House Bill 1642 is modeled after a federal piece of legislation (Artist-Museum Partnership Act (HR 1830)) which would allow artists to deduct (on their federal taxes) the fair market value of work they donate to a nonprofit collecting institution: This bill would help to better support Massachusetts of all disciplines who donate or are asked to donate their work to non profit collecting institutions such as museums, libraries, and archives. Presently, artists can only deduct the cost of materials on their state and federal taxes for work they donate to a collecting institution, while those who donate a work of art they own (ie did not create it) may deduct the full fair market value of the art work on their state and federal taxes. Passing this law will also help our collecting institutions, most of which have very limited collecting funds/budgets, to acquire and preserve more arts works for future generations.

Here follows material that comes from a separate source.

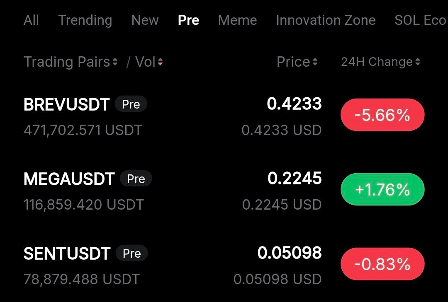This screenshot has height=302, width=448.
Task: Sort list by Vol arrow icon
Action: (x=160, y=62)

H.1786 An Act relative to resale royalties for artists, filed by Rep. Chris Walsh

The need for this legislation to become law is urgent. Visual artists should be able to earn royalties when their work is resold. Artists in other disciplines (musicians, songwriters, writers etc.) have such needed revenue streams. The Massachusetts Cultural Council would be part of this needed solution to ensure visual artists are paid for their work when it is resold in the market place.

There is also a Federal version of this legislation: http://www.huffingtonpost.com/christopher-rauschenberg/artists-deserve-royalties_b_5588388.html

NEEDED ECONOMIC INITIATIVE FOR MASSACHUSETTS ARTISTS

S.1895 An Act to foster artist businesses in Cultural Districts, by Senator Eric P. Lesser

This legislation not only builds upon the Massachusetts Cultural Council’s important and successful state wide Cultural Districts program, but it supports Massachusetts artists by exempting one of a kind works of art from the state’s sale tax when sold in a MCC approved cultural district.

LAUREATE PROGRAMS

H.1784 An Act to create the position of poet laureate for the commonwealth of Massachusetts, filed by Rep. Denise Provost 

This is a good bill but it needs to offer a modest stipend to at least cover the poet laureate's travel costs. There must also be administrative support from a designated state agency to help them fulfill their role (help with outreach and PR, etc.). A good model is the private/public partnership the National Poet Laureate position uses as a model to follow. The link that model: http://www.loc.gov/poetry/about_laureate.html Artists should be compensated for their work.

H.1785 An Act relative to the architect laureate, filed by Rep. Chris Walsh

Again this is a good bill but it needs to offer a modest stipend to at least cover the poet laureate's travel costs. There must also be administrative support from a designated state agency to help them fulfill their role (help with outreach and PR, etc.). A good model is the private/public partnership the National Poet Laureate position uses as a model to follow. Artists should be compensated for their work.

OTHER PIECES OF LEGISLATION

H.1782 An Act to expand membership opportunities in local cultural councils, filed by Rep. Kenneth Gordon

It is important to encourage more residents of the Commonwealth to become involved with the arts. The Local Cultural Councils, a program of the Mass Cultural Council, does this. This legislation will enable more people to engage with the arts and our local governments.

H.3017 An Act to preserve affordable housing through a local option tenant's right to purchase, filed by Rep. Denise Provost

This legislation authorizes municipalities to grant tenants of residential buildings with three or more units the right of first refusal to purchase such buildings at fair market value.